There is a need to define a national monitoring scheme for pesticides in air
Air pollution caused by pesticides, one of the components of atmospheric pollution, remains less well documented than pesticide contamination of other media (water, food, etc.). For example, there is currently no national surveillance plan or regulatory value for pesticide contamination of outdoor and indoor air.
Concerning the air inside homes or public buildings, a few initiatives, mainly as part of the Indoor Air Quality Observatory (OQAI), have revealed the presence of some substances in this environment.
For outdoor air, since the early 2000s, the approved air quality monitoring associations (AASQAs) have been carrying out regional measurements of pesticides. They have collected more than 450,000 items of data, which are available in the PhytAtmo database. As partners in the phytopharmacovigilance (PPV) scheme, they have also been forwarding all these data to ANSES since 2015.
Establishing national surveillance of pesticide residues in air is therefore a priority defined in the framework of the Government's action plan on plant protection products and the 2017-2021 national plan for the reduction of atmospheric pollutant emissions (PREPA). This second plan sets objectives for characterising the presence of pesticides in air.
In an expert report published in 2017, ANSES made recommendations on how to implement and conduct an exploratory campaign to establish permanent national monitoring of pesticides in air.
The CNEP: an essential prerequisite for defining a national surveillance scheme
This national exploratory campaign to measure pesticides in outdoor air (CNEP) was conducted jointly by ANSES, Ineris and the AASQA network. Over a 12-month period and according to a harmonised protocol for the very first time, 75 substances were measured at 50 sites representing both rural and urban areas. In one year, more than 112,000 items of data were collected and 1,300 samples were analysed for each substance. The scope and duration of the project were unprecedented, both at national and European level.
The CNEP therefore provided a snapshot of the substances found in outdoor air, along with their concentration levels. In addition to the data collected by the AASQAs, this inventory could be added to the data collected as part of specific studies to assess the exposure of populations living near emission zones in particular (PestiRiv, for example, which was launched jointly by ANSES and Santé Publique France at the end of 2019 and whose results are expected in late 2023).
Among the 75 targeted substances, data were collected for 12 substances not listed in the PhytAtmo database, including glyphosate, fluopyram and pentachlorophenol. Of the 75 substances screened for, 70 were detected at least once during the campaign. Five substances (carbetamide, chlordecone, dieldrin, oryzalin and tebuthiuron) were never detected.

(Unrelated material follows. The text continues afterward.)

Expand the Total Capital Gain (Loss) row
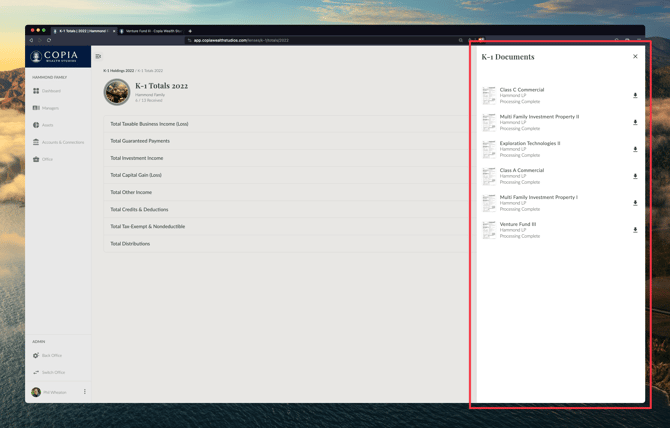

The 57 substances quantified during the CNEP included some, such as lindane, which are nevertheless prohibited. A greater number of substances were quantified in metropolitan France (56 substances) than in the French overseas territories (19 substances), reflecting the differences in the various uses between these territories. The substances frequently quantified were broadly similar in metropolitan France and the overseas territories, and corresponded to the following nine substances: chlorothalonil, chlorpyriphos-methyl, folpel, glyphosate, lindane, pendimethalin, prosulfocarb, S-metolachlor and triallate.
In metropolitan France, eight substances – chlorothalonil, chlorpyriphos-methyl, fenpropidine, folpel, pendimethalin, prosulfocarb, pyrimethanil and triallate – had annual average concentrations above 0.1 nanograms per cubic metre of air. Of all the substances measured in metropolitan France, folpel and prosulfocarb stand out from the others due to their significantly higher concentration levels and an annual average of around 1 and 2.6 nanograms per cubic metre of air, respectively.
Temporal variations in concentrations were also observed. These are consistent with known treatment periods and different agricultural profiles (arable crops, viticulture, arboriculture). On the other hand, the measurement campaign did not reveal any significant differences in the concentration levels of substances from one type of residential area to another ("rural", "suburban" and "urban").
On the basis of the CNEP results, ANSES carried out initial interpretation work to assess the health impacts of 70 substances confirmed in outdoor air. This analysis identified 32 substances requiring further investigation, which will ultimately contribute to the definition of a national surveillance scheme for pesticides in air.
Did you know?
The term "pesticides" covers a wide variety of products for use in plant protection, or for controlling pests (certain biocidal products), or parasites (veterinary and human antiparasitic drugs).